The Decree of Emergency allows authorities to arrest suspects without a warrant and restricts their right to legal counsel. The amended rules also extend prison terms for convicted ‘gang lords’ from 6-9 years to 40-45 years and for gang members to 20-30 years.

Bukele has frequently drawn criticism for what has been interpreted as presidential overreach. For instance, in September last year, the Constitutional Chamber of El Salvador’s Supreme Court informed the Supreme Electoral Tribunal that President Nayib Bukele is allowed to run for a second consecutive term in 2024, overruling a 2014 ruling that prevents a head of state from seeking re-election for another ten years.
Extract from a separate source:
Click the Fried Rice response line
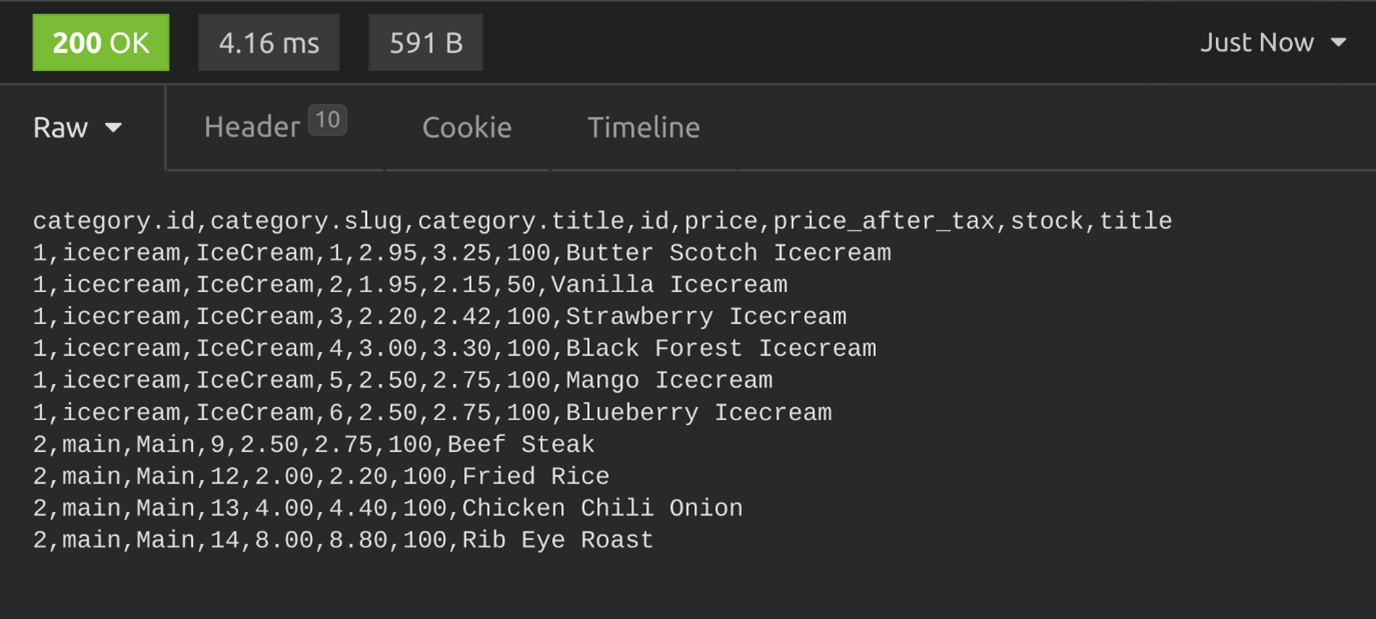This screenshot has height=619, width=1376. point(321,477)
He is also reportedly planning to extend the presidential term from five years to six years, a goal which was made all the more easier after he secured a parliamentary majority last May.

Similarly, in February 2020, he ordered the armed forces to storm the Congressional building in order to pressure lawmakers to approve a $109 million loan to the Central American Bank for Economic Integration.

Bukele’s authoritarian tendencies have generated concerns among opposition leaders, rights groups, and international actors, including the United States, about the erosion of democracy in the country.

Recognising that this situation is quickly spiralling into a situation in which hundreds of Salvadorans are seeking an escape route, the UK has moved swiftly to introduce visa restrictions on citizens of the country, who previously had visa-free access to the UK. Aside from gang violence, Salvadorans are also concerned about Bukele’s economic management, after he recently made El Salvador the world’s first country to accept Bitcoin as legal tender. 

The move forms part of a wider anti-immigrant push by the Johnson administration. It recently announced a controversial new migrant resettlement plan, whereby an unspecified number of illegal immigrants who cross the English Channel will be relocated to Rwanda.

Critics, rights groups, and even the United Nations  have described the deal as “shockingly ill-conceived” and “far removed from humanity.”